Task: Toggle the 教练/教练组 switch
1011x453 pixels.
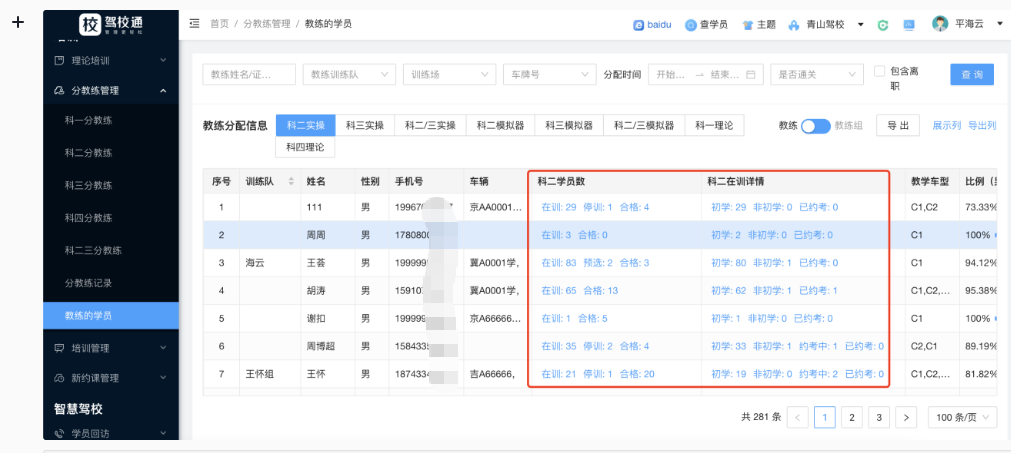Action: [815, 126]
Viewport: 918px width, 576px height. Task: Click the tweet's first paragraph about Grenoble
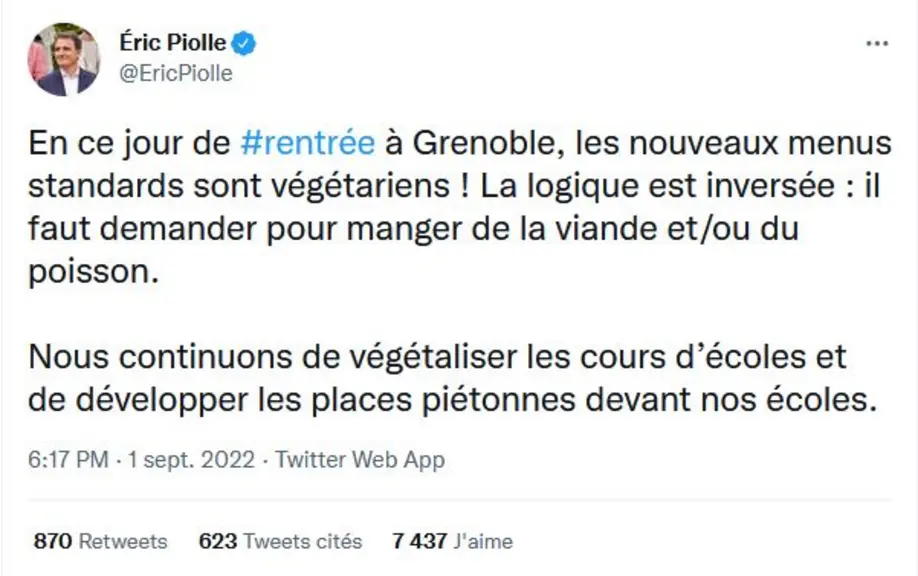tap(460, 207)
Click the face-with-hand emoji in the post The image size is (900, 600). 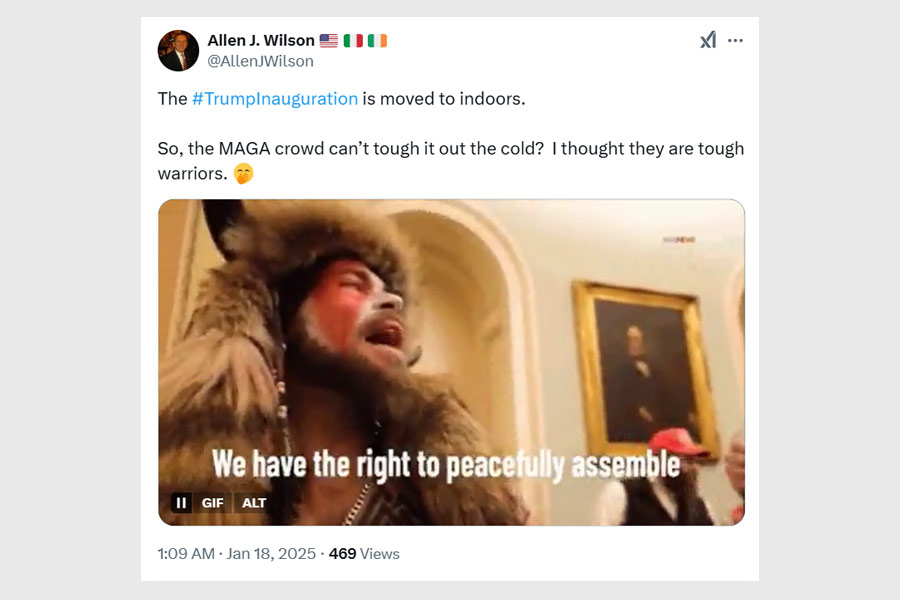[x=243, y=173]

» **GIVEN EXERCISE**:
Count the lines in the rows above that contain the string "Task". Give only the number.

» **REPLY**:
2